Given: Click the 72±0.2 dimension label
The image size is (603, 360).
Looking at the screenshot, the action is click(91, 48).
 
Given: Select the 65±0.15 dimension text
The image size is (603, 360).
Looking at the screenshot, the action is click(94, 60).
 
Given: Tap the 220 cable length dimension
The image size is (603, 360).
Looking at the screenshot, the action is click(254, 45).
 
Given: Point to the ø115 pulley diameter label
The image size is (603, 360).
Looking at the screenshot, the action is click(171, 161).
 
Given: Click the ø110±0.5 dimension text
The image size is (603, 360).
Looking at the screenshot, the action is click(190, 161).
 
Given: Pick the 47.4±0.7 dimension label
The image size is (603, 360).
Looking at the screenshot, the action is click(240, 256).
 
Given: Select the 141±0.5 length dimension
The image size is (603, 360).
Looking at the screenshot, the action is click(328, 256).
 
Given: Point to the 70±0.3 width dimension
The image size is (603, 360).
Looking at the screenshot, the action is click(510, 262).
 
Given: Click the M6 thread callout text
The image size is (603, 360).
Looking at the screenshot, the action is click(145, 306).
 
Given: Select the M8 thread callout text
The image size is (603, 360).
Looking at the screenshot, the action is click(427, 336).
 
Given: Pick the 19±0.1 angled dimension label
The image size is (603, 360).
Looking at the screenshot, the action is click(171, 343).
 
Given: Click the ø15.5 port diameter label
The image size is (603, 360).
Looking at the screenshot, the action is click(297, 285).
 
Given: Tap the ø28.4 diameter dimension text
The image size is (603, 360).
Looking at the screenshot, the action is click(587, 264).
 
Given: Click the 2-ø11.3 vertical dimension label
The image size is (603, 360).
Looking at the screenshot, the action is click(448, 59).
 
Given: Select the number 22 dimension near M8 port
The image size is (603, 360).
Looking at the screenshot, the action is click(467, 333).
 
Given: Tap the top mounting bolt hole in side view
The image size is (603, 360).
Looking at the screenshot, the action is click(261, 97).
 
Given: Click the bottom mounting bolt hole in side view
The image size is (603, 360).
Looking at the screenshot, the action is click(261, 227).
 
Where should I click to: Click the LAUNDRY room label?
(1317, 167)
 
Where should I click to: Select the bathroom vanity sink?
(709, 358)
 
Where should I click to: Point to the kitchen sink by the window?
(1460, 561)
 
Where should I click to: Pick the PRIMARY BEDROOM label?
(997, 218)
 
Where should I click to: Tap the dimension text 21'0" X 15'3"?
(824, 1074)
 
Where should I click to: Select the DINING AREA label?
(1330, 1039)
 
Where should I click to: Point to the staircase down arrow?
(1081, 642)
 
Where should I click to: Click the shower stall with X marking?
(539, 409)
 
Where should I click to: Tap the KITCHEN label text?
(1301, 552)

[Task objective]:
What are the lines from the one containing "Where should I click to: Point to the staircase" through the end of the listing? Copy them out exactly.

[Solution to the exercise]:
Where should I click to: Point to the staircase down arrow?
(1081, 642)
 
Where should I click to: Click the shower stall with X marking?
(539, 409)
 
Where should I click to: Tap the KITCHEN label text?
(1301, 552)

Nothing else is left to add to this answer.